| What to produce |
Copy out the data exactly, leaving the pictures behind.
*** Opening of The input ***
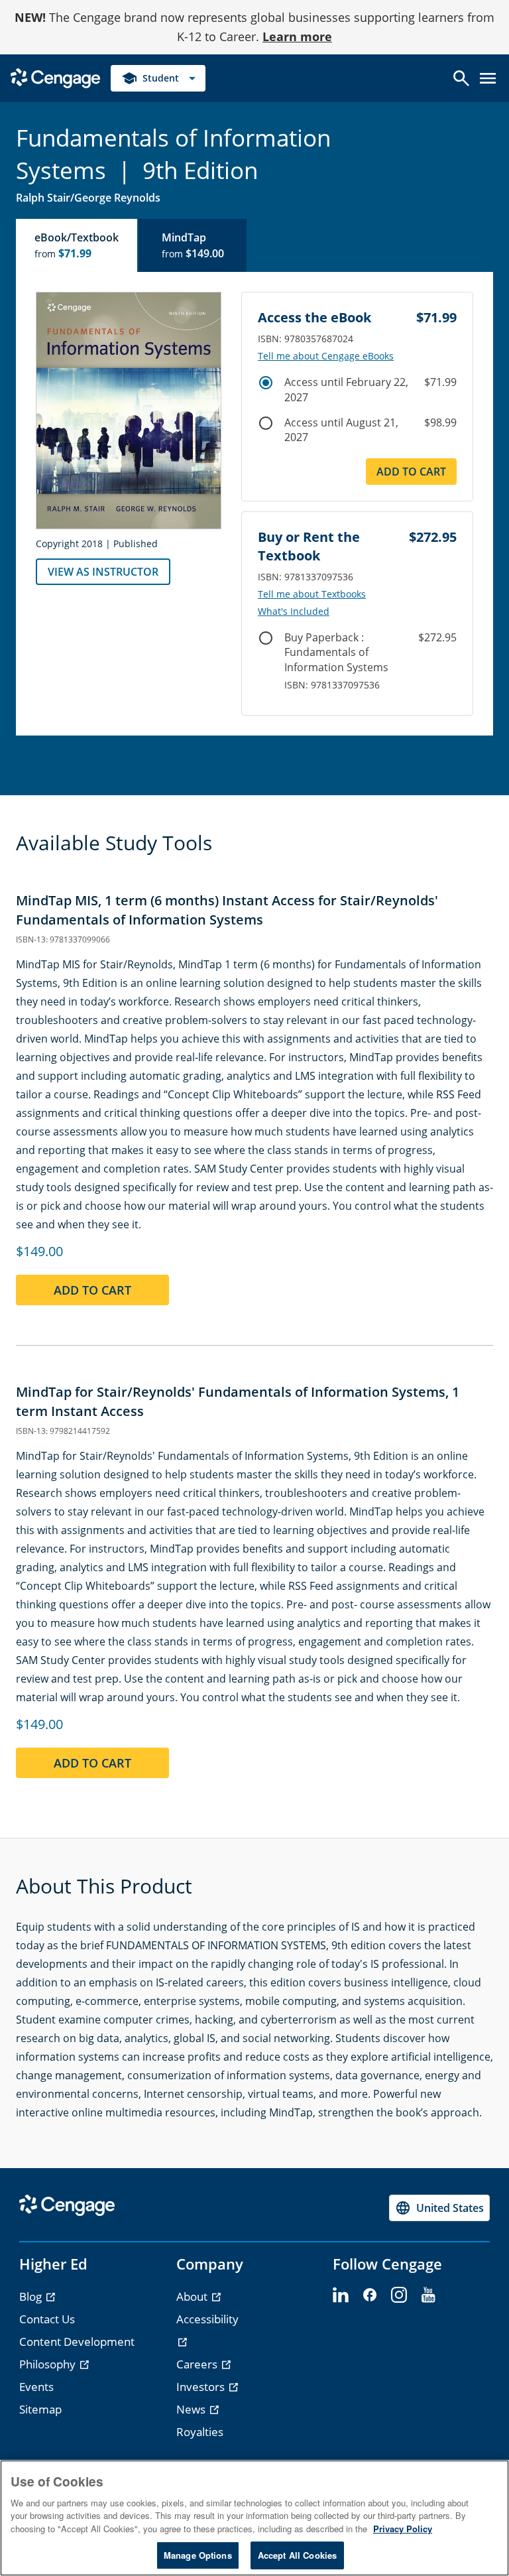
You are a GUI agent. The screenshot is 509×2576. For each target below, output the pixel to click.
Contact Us (47, 2319)
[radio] (266, 383)
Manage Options (198, 2555)
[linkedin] (341, 2295)
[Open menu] (487, 78)
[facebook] (370, 2295)
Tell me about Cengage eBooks (326, 356)
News (192, 2409)
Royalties (199, 2431)
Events (36, 2386)
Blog (31, 2296)
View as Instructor (103, 571)
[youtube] (428, 2295)
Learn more (297, 36)
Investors (201, 2386)
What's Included (293, 611)
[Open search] (461, 78)
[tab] (77, 245)
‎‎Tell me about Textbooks (312, 594)
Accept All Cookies (297, 2555)
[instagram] (399, 2295)
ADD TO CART (411, 471)
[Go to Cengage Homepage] (55, 76)
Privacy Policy (402, 2528)
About (193, 2296)
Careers (198, 2364)
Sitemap (40, 2409)
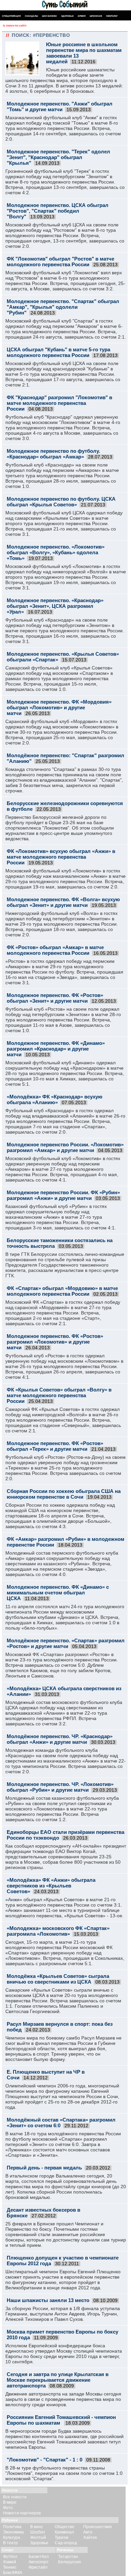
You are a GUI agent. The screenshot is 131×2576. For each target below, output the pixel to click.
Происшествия (97, 2526)
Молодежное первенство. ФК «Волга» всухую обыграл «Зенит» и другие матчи (63, 902)
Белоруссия (69, 2562)
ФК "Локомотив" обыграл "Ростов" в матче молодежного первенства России (60, 261)
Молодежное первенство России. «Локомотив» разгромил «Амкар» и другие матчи (65, 1147)
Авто (87, 2532)
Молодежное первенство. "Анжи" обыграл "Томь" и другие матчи (60, 106)
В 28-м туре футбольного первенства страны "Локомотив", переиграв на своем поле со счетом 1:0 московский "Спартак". (64, 2473)
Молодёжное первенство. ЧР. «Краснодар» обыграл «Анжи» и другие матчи (60, 1739)
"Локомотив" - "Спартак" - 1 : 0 (44, 2459)
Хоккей (9, 2562)
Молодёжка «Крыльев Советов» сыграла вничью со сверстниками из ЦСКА (58, 1979)
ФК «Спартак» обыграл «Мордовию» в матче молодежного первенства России (62, 1291)
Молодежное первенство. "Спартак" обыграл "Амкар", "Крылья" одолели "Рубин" (63, 306)
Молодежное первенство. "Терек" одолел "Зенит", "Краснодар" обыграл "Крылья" (58, 157)
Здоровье (67, 16)
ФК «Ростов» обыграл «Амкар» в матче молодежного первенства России (55, 950)
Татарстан (68, 2556)
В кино (36, 2526)
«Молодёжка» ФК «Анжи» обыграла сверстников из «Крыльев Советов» (51, 1885)
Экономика (13, 2532)
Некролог (112, 16)
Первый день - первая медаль (44, 2167)
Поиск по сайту (16, 25)
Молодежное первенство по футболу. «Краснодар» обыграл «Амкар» (53, 453)
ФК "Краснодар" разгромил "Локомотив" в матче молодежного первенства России (59, 403)
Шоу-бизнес (49, 16)
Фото (8, 2507)
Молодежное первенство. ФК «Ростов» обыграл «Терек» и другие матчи (55, 1446)
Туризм (61, 2537)
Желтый (38, 2537)
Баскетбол (39, 2556)
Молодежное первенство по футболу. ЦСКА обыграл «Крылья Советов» (61, 501)
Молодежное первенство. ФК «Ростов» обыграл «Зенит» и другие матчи (55, 998)
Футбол (10, 2556)
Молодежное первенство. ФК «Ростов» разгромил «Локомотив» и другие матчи (55, 1341)
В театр (10, 2543)
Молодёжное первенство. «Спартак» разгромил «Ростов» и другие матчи (66, 1643)
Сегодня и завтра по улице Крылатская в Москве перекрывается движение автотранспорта (57, 2379)
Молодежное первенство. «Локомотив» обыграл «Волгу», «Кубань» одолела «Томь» (55, 552)
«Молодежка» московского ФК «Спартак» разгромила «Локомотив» (58, 1931)
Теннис (9, 2567)
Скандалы (31, 16)
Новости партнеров (22, 2513)
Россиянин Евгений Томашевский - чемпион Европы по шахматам (61, 2420)
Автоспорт (39, 2562)
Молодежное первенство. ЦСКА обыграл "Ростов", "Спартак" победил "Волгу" (57, 210)
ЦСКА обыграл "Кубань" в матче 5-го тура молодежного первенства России (58, 352)
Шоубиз (37, 2532)
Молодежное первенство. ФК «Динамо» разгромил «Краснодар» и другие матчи (56, 1048)
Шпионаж (96, 16)
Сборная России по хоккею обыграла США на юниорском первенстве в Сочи (64, 1494)
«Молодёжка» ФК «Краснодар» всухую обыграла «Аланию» (54, 1099)
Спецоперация (11, 16)
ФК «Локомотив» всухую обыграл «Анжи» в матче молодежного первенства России (61, 856)
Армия (82, 16)
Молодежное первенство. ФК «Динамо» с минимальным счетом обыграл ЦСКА (58, 1592)
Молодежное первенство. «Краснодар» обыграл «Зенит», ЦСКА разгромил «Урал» (55, 606)
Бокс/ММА (12, 2572)
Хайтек (90, 2537)
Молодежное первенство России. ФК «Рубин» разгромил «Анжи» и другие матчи (63, 1195)
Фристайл (38, 2567)
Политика (12, 2526)
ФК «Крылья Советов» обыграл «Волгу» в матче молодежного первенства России (59, 1395)
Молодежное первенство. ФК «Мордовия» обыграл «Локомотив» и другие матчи (59, 707)
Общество (64, 2526)
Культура (11, 2537)
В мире (9, 2502)
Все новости (15, 2497)
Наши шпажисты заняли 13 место (48, 2300)
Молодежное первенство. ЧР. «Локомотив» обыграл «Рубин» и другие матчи (60, 1787)
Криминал (64, 2532)
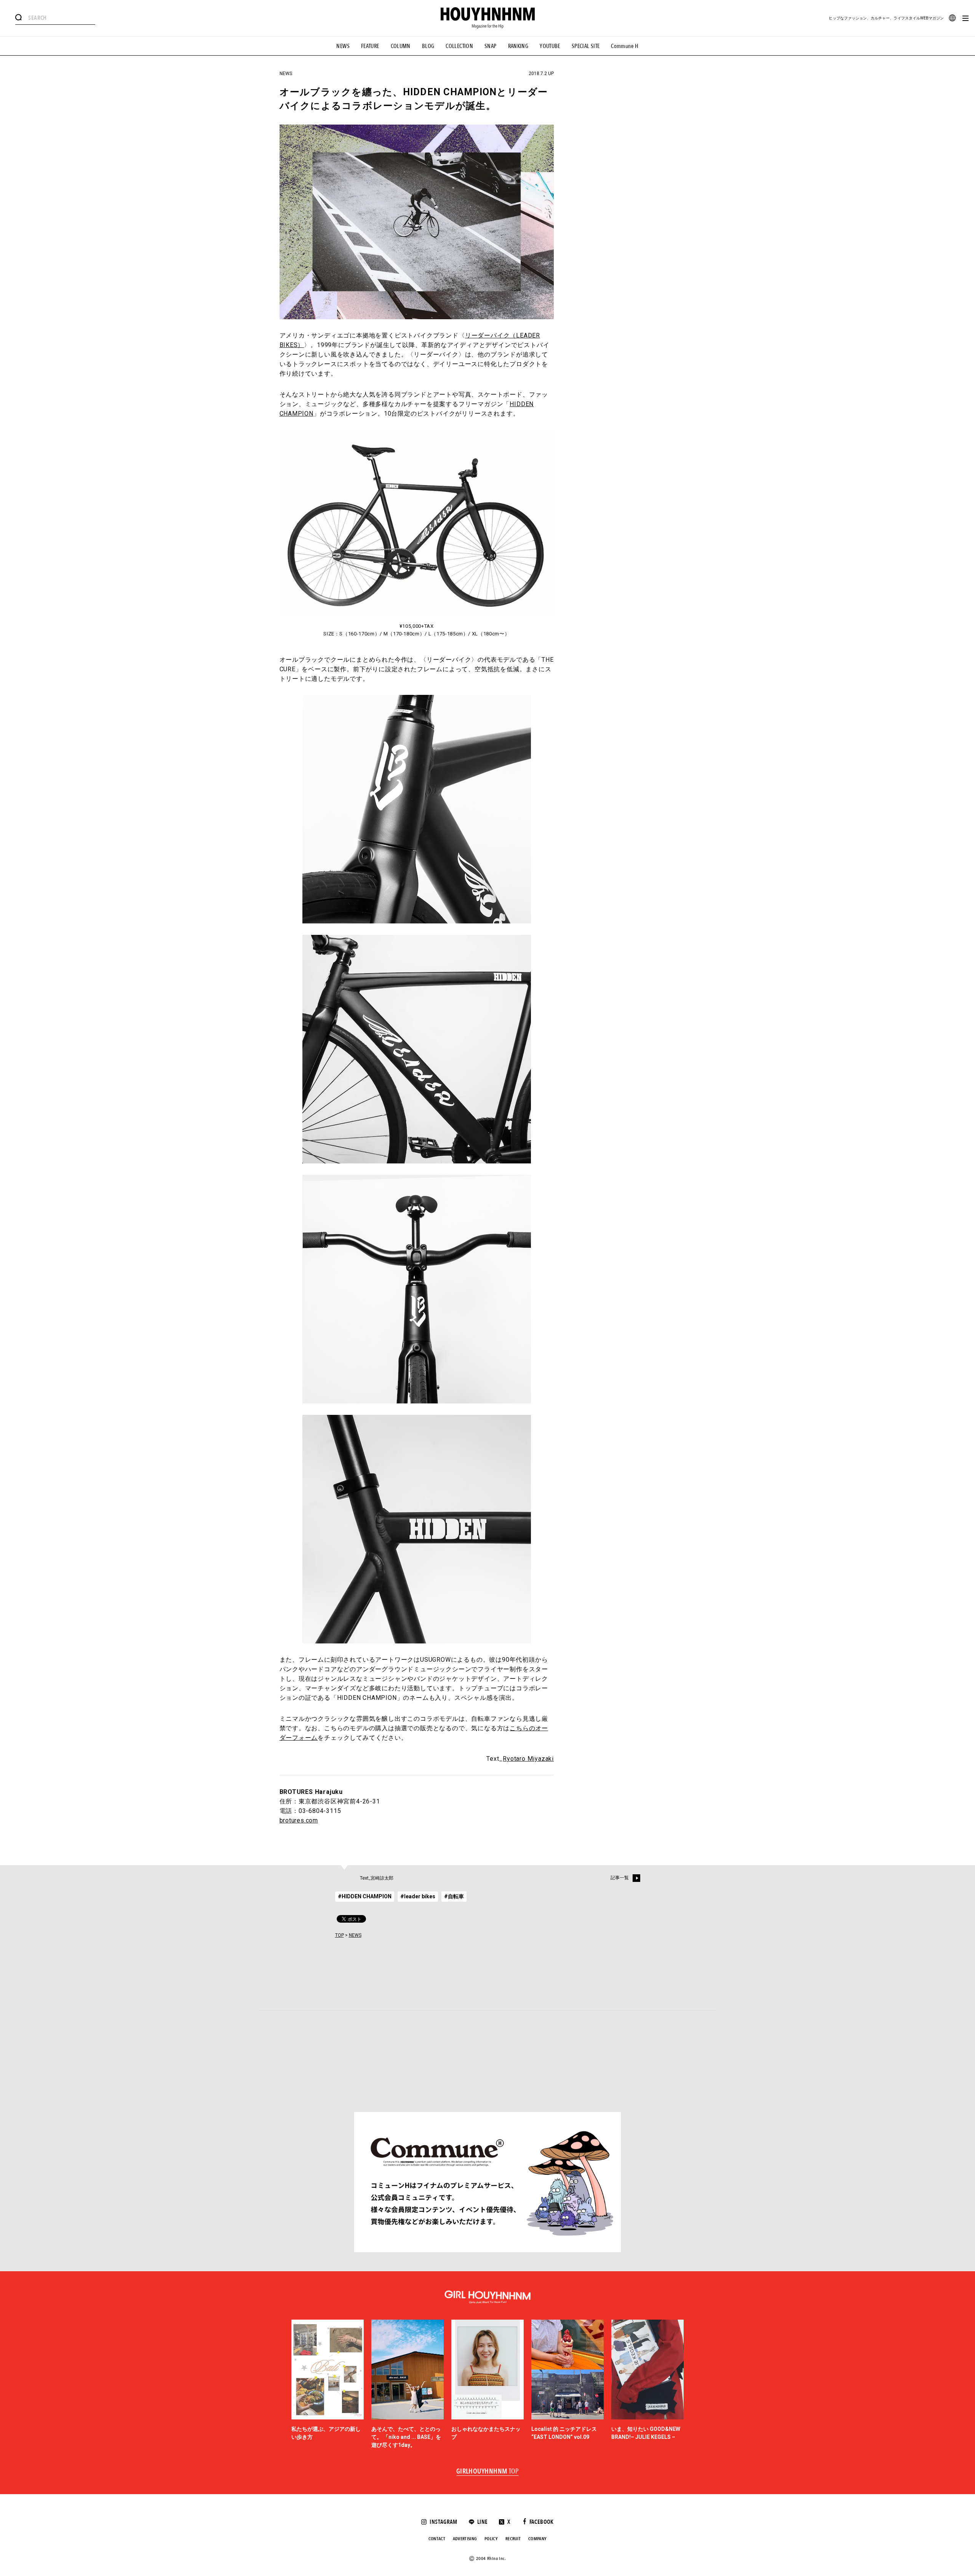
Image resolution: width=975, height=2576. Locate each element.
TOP (339, 1935)
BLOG (428, 46)
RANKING (518, 46)
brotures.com (299, 1820)
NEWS (343, 46)
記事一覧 (620, 1877)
*** Close of The input ***
| Final answer |
You are a GUI agent. The screenshot is 509×2576. For each target below, output the pixel to click.
Contact Us (47, 2319)
[radio] (266, 383)
Manage Options (198, 2555)
[linkedin] (341, 2295)
[Open menu] (487, 78)
[facebook] (370, 2295)
Tell me about Cengage eBooks (326, 356)
News (192, 2409)
Royalties (199, 2431)
Events (36, 2386)
Blog (31, 2296)
View as Instructor (103, 571)
[youtube] (428, 2295)
Learn more (297, 36)
Investors (201, 2386)
What's Included (293, 611)
[Open search] (461, 78)
[tab] (77, 245)
‎‎Tell me about Textbooks (312, 594)
Accept All Cookies (297, 2555)
[instagram] (399, 2295)
ADD TO CART (411, 471)
[Go to Cengage Homepage] (55, 76)
Privacy Policy (402, 2528)
About (193, 2296)
Careers (198, 2364)
Sitemap (40, 2409)
You are a GUI agent. The screenshot is 131×2576. For each target below, output the pixel to click.
Происшествия (97, 2526)
Молодежное первенство. ФК «Волга» всухую обыграл «Зенит» и другие матчи (63, 902)
Белоруссия (69, 2562)
ФК "Локомотив" обыграл "Ростов" в матче молодежного первенства России (60, 261)
Молодежное первенство России. «Локомотив» разгромил «Амкар» и другие матчи (65, 1147)
Авто (87, 2532)
Молодежное первенство. "Анжи" обыграл "Томь" и другие матчи (60, 106)
В 28-м туре футбольного первенства страны "Локомотив", переиграв на своем поле со счетом 1:0 московский "Спартак". (64, 2473)
Молодёжное первенство. ЧР. «Краснодар» обыграл «Анжи» и другие матчи (60, 1739)
"Локомотив" - "Спартак" - 1 : 0 (44, 2459)
Хоккей (9, 2562)
Молодёжка «Крыльев Советов» сыграла вничью со сверстниками из ЦСКА (58, 1979)
ФК «Спартак» обыграл «Мордовию» в матче молодежного первенства России (62, 1291)
Молодежное первенство. "Спартак" обыграл "Амкар", "Крылья" одолели "Рубин" (63, 306)
Молодежное первенство. "Терек" одолел "Зенит", "Краснодар" обыграл "Крылья" (58, 157)
Здоровье (67, 16)
ФК «Ростов» обыграл «Амкар» в матче молодежного первенства России (55, 950)
Татарстан (68, 2556)
В кино (36, 2526)
«Молодёжка» ФК «Анжи» обыграла сверстников из «Крыльев Советов» (51, 1885)
Экономика (13, 2532)
Некролог (112, 16)
Первый день - первая медаль (44, 2167)
Поиск по сайту (16, 25)
Молодежное первенство по футболу. «Краснодар» обыграл «Амкар» (53, 453)
ФК "Краснодар" разгромил "Локомотив" в матче молодежного первенства России (59, 403)
Шоу-бизнес (49, 16)
Фото (8, 2507)
Молодежное первенство. ФК «Ростов» обыграл «Терек» и другие матчи (55, 1446)
Туризм (61, 2537)
Желтый (38, 2537)
Баскетбол (39, 2556)
Молодежное первенство по футболу. ЦСКА обыграл «Крылья Советов» (61, 501)
Молодежное первенство. ФК «Ростов» обыграл «Зенит» и другие матчи (55, 998)
Футбол (10, 2556)
Молодежное первенство. ФК «Ростов» разгромил «Локомотив» и другие матчи (55, 1341)
В театр (10, 2543)
Молодёжное первенство. «Спартак» разгромил «Ростов» и другие матчи (66, 1643)
Сегодня и завтра по улице Крылатская в Москве перекрывается движение автотранспорта (57, 2379)
Молодежное первенство. «Локомотив» обыграл «Волгу», «Кубань» одолела «Томь» (55, 552)
«Молодежка» московского ФК «Спартак» разгромила «Локомотив» (58, 1931)
Теннис (9, 2567)
Скандалы (31, 16)
Новости партнеров (22, 2513)
Россиянин Евгений Томашевский - чемпион Европы по шахматам (61, 2420)
Автоспорт (39, 2562)
Молодежное первенство. ЦСКА обыграл "Ростов", "Спартак" победил "Волгу" (57, 210)
ЦСКА обыграл "Кубань" в матче 5-го тура молодежного первенства России (58, 352)
Шоубиз (37, 2532)
Молодежное первенство. ФК «Динамо» разгромил «Краснодар» и другие матчи (56, 1048)
Шпионаж (96, 16)
Сборная России по хоккею обыграла США на юниорском первенстве в Сочи (64, 1494)
«Молодёжка» ФК «Краснодар» всухую обыграла «Аланию» (54, 1099)
Спецоперация (11, 16)
ФК «Локомотив» всухую обыграл «Анжи» в матче молодежного первенства России (61, 856)
Армия (82, 16)
Молодежное первенство. ФК «Динамо» с минимальным счетом обыграл ЦСКА (58, 1592)
Молодежное первенство. «Краснодар» обыграл «Зенит», ЦСКА разгромил «Урал» (55, 606)
Бокс/ММА (12, 2572)
Хайтек (90, 2537)
Молодежное первенство России. ФК «Рубин» разгромил «Анжи» и другие матчи (63, 1195)
Фристайл (38, 2567)
Политика (12, 2526)
ФК «Крылья Советов» обыграл «Волгу» в матче молодежного первенства России (59, 1395)
Молодежное первенство. ФК «Мордовия» обыграл «Локомотив» и другие матчи (59, 707)
Общество (64, 2526)
Культура (11, 2537)
В мире (9, 2502)
Все новости (15, 2497)
Наши шпажисты заняли 13 место (48, 2300)
Молодежное первенство. ЧР. «Локомотив» обыграл «Рубин» и другие матчи (60, 1787)
Криминал (64, 2532)
Image resolution: width=975, height=2576. Locate each element.
TOP (339, 1935)
BLOG (428, 46)
RANKING (518, 46)
brotures.com (299, 1820)
NEWS (343, 46)
記事一覧 (620, 1877)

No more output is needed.